He came back two days later.
Not because I asked.
Because I allowed it.
I felt the shift the moment I stepped into my office that morning. The air was different—denser, as if the room remembered something it hadn’t been allowed to finish. The chair stood where it always did, bolted to the floor, restraints reset, waiting.
So was I.
I had told myself I wouldn’t check on him during isolation. That absence was necessary. That consistency meant restraint. And I had kept that promise—barely. Each hour had felt measured, deliberate, heavier than the last.
But the cost had settled into my body in ways I couldn’t ignore. Tight shoulders. A constant pressure beneath my ribs. The kind of tension that didn’t release with sleep, only shifted location.
When Dave knocked, I already knew.
“He’s cleared,” he said. “No incidents.”
I nodded. “Bring him in.”
Dave didn’t move right away.
“You’re sure?” he asked.
“Yes.”
That was the truth.
Santiago entered without resistance.
That was still the first thing I noticed.
But the second thing mattered more.
He was different.
Not visibly weaker. Not shaken in any obvious way. His posture was still controlled, his movements deliberate. But the ease was gone. Replaced by something tighter. More contained. Like a system operating under constant correction.
He sat when instructed.
The restraints clicked into place.
He didn’t look at me.
Not immediately.
I stayed standing, letting the silence stretch. It wasn’t a weapon anymore. It was a measure. A calibration of what remained after absence.

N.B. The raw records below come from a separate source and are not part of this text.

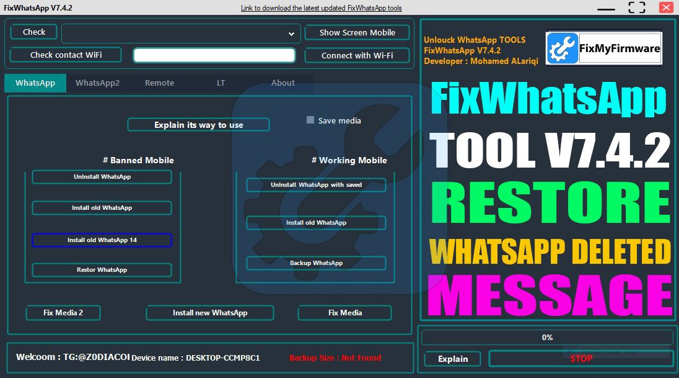Click Backup WhatsApp button
This screenshot has width=679, height=378.
coord(316,263)
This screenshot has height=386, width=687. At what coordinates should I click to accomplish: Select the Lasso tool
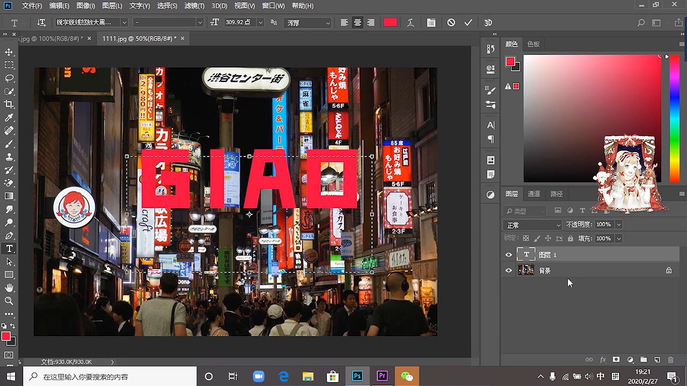tap(9, 78)
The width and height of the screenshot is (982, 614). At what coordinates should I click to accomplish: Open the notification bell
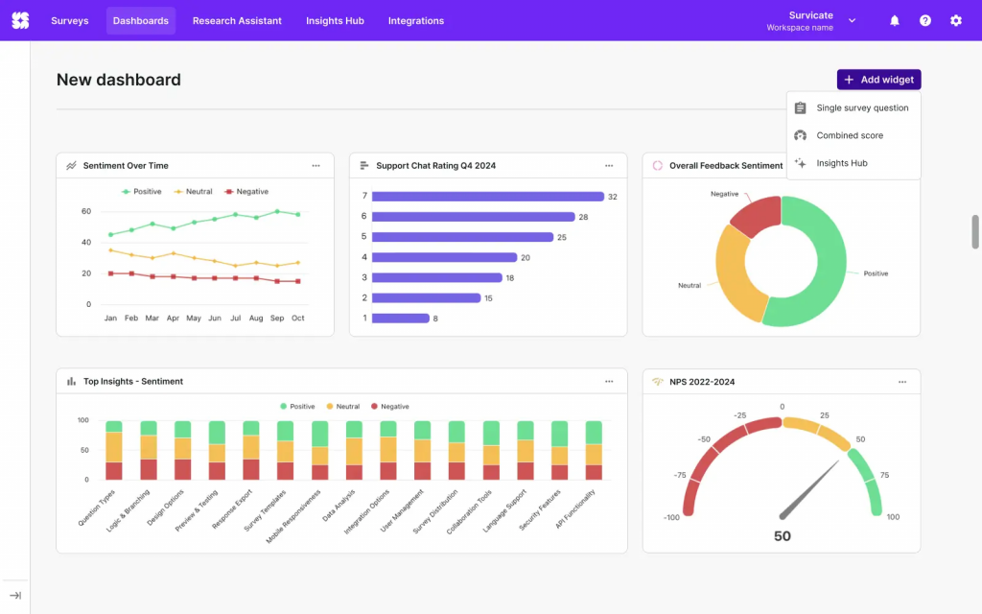click(894, 19)
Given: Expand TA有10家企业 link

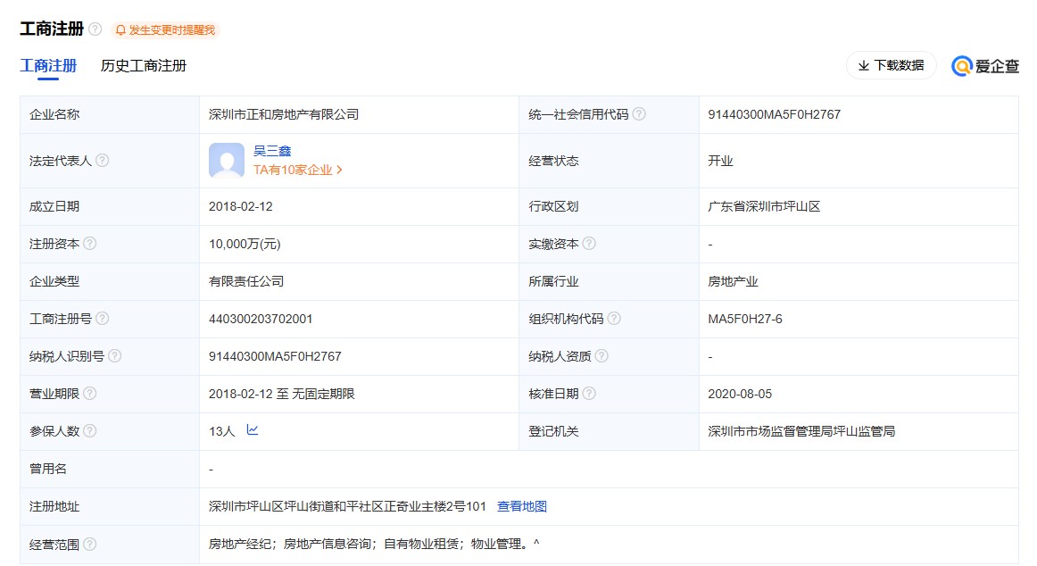Looking at the screenshot, I should point(298,170).
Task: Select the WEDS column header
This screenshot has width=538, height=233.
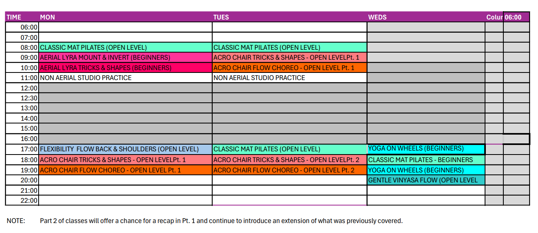Action: click(426, 17)
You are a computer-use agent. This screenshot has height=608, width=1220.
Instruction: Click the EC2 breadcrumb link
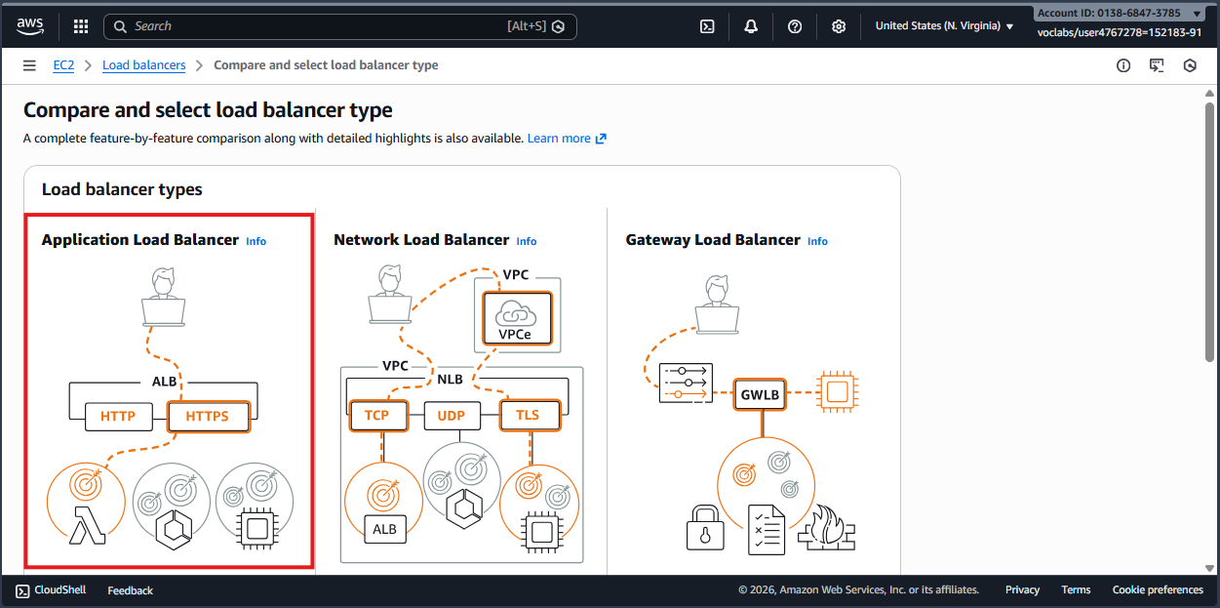[63, 65]
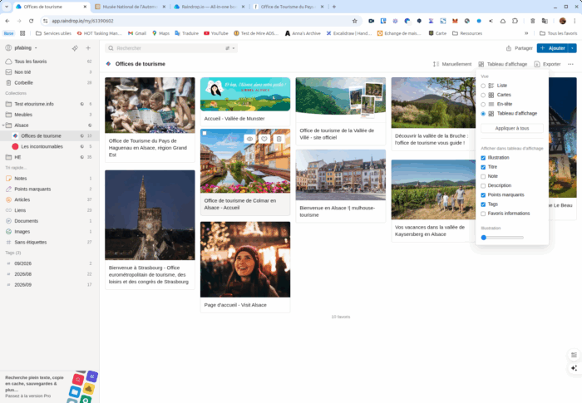This screenshot has height=403, width=582.
Task: Click the eye preview icon on Colmar card
Action: [x=249, y=139]
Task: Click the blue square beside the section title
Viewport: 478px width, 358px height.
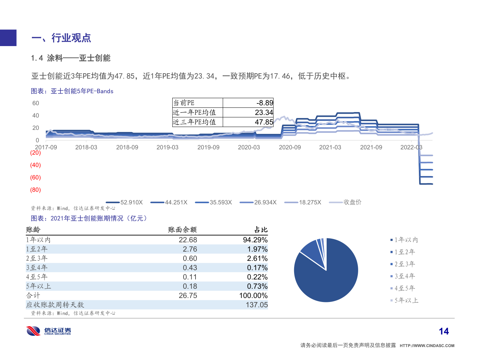Action: point(8,38)
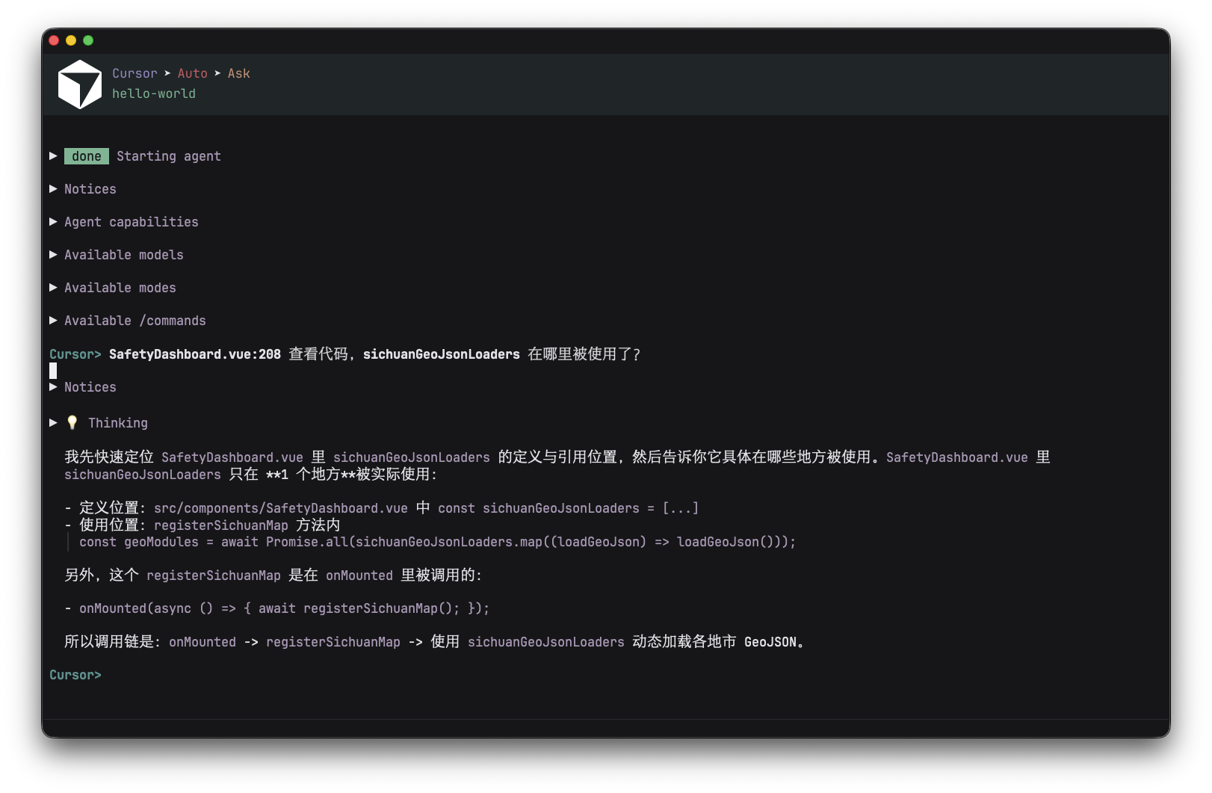1212x793 pixels.
Task: Click Cursor in the header breadcrumb
Action: pos(135,73)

He breathed steadily, but not deeply. His shoulders were drawn slightly inward, as if conserving space. The faint clink of metal followed each small adjustment of his wrists.
Isolation had left marks.
Not where anyone else would look.
“You’re back,” I said finally.
“Yes.”
His voice was calm. Even.
Too even.
I took my seat slowly, aware of every movement. The chair felt harder than usual beneath me, grounding and uncomfortable all at once. My hands rested on the desk, fingers spread, anchoring myself.

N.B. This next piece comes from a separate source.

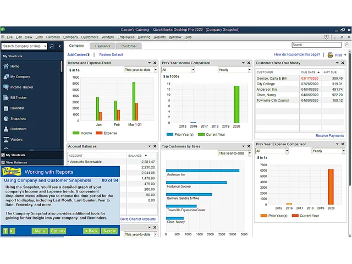Open the Bill Tracker shortcut icon
The width and height of the screenshot is (352, 264).
(x=6, y=98)
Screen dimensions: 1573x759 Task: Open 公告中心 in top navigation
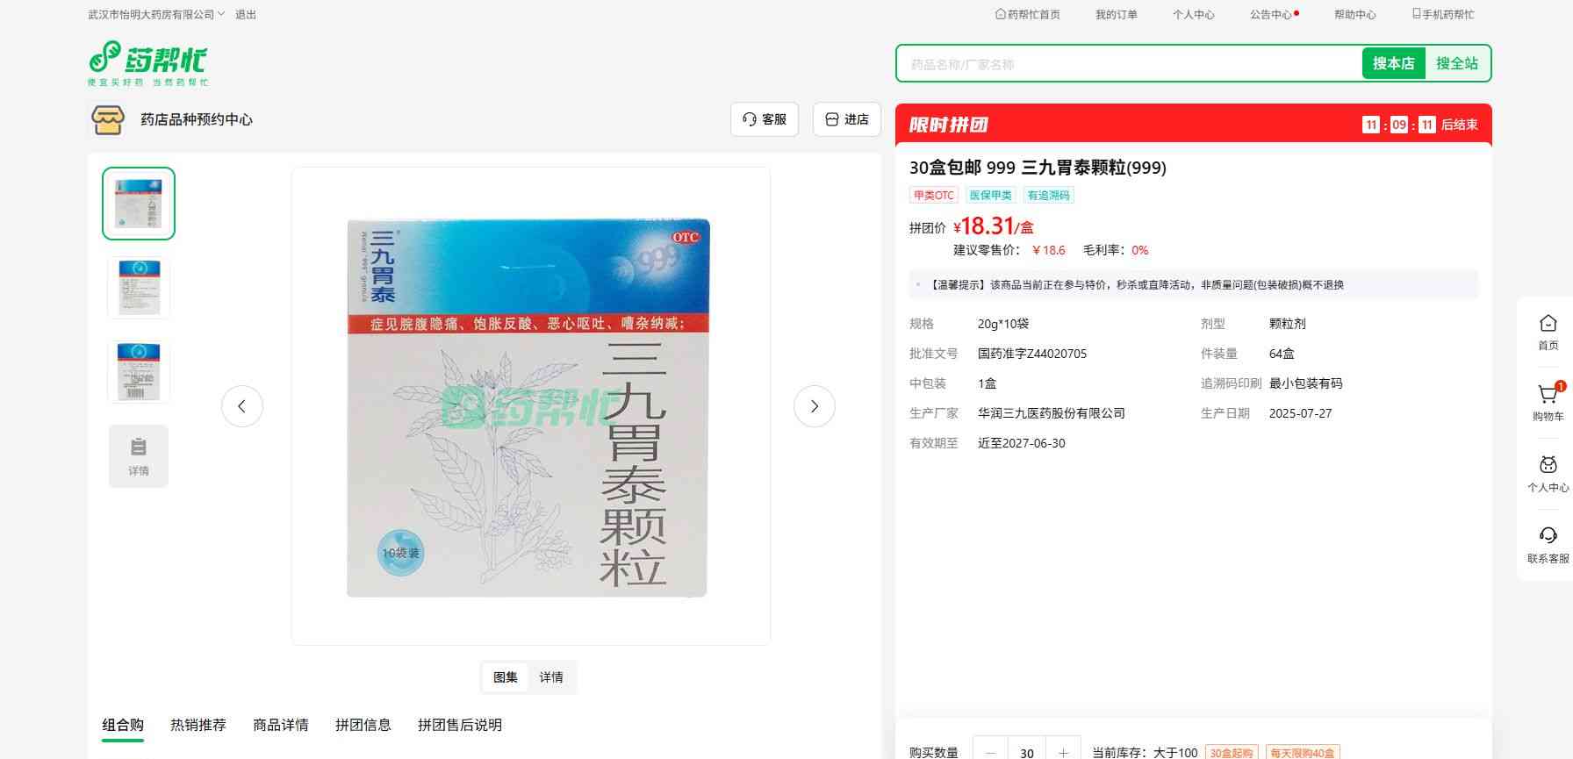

“How are you feeling?” I asked.
The question was routine.
The weight behind it was not.
“Clearer,” he said.
“That’s not an answer.”
“It is,” he replied. “Just not a reassuring one.”

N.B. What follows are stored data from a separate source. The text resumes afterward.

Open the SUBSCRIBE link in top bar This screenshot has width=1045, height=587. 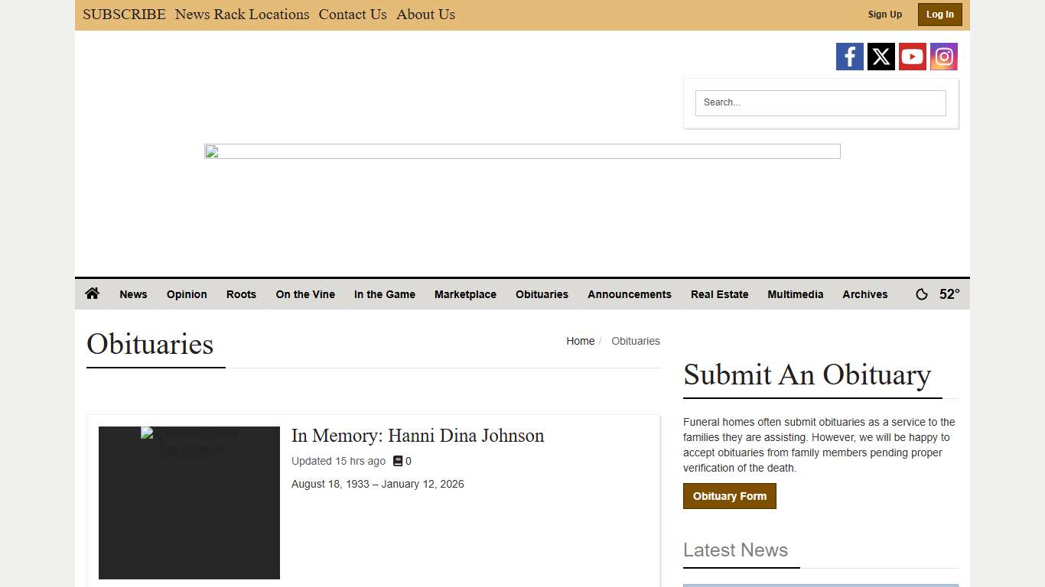click(124, 15)
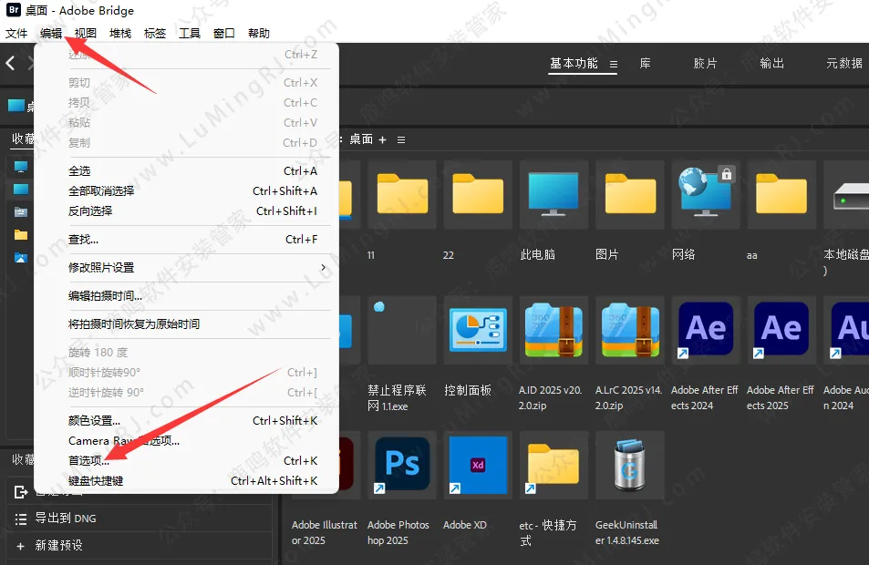Click the Adobe XD shortcut icon
This screenshot has height=565, width=869.
click(478, 465)
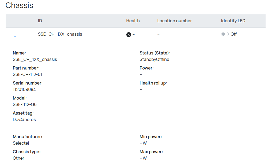
Task: Collapse the SSE_CH_1XX_chassis row chevron
Action: coord(15,36)
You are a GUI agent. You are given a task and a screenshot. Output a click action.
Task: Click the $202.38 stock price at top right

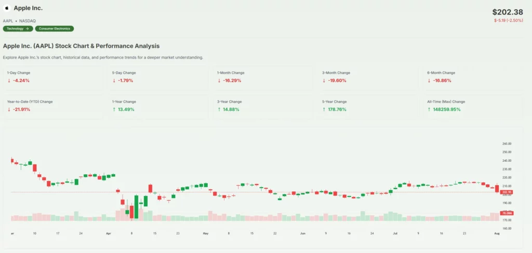507,12
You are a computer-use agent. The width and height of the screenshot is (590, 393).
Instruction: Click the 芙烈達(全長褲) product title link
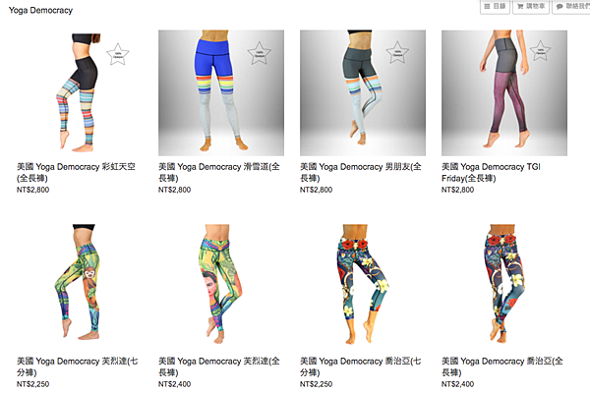click(x=219, y=366)
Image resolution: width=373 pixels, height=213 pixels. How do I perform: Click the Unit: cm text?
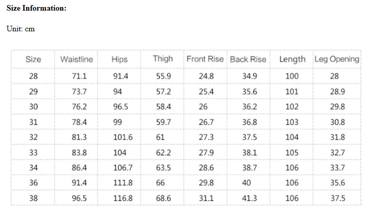21,29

I watched him carefully then. The way his jaw tightened before relaxing. The way his fingers curled against the restraints, then loosened again. Small corrections. Continuous regulation.
“You didn’t request to see me during isolation,” I said.
“No.”
“Why?”
He hesitated.
Just long enough.
“Because I didn’t want to make it worse.”
The honesty hit harder than any protest could have.
“Worse how?”
“By reminding myself what I didn’t have access to.”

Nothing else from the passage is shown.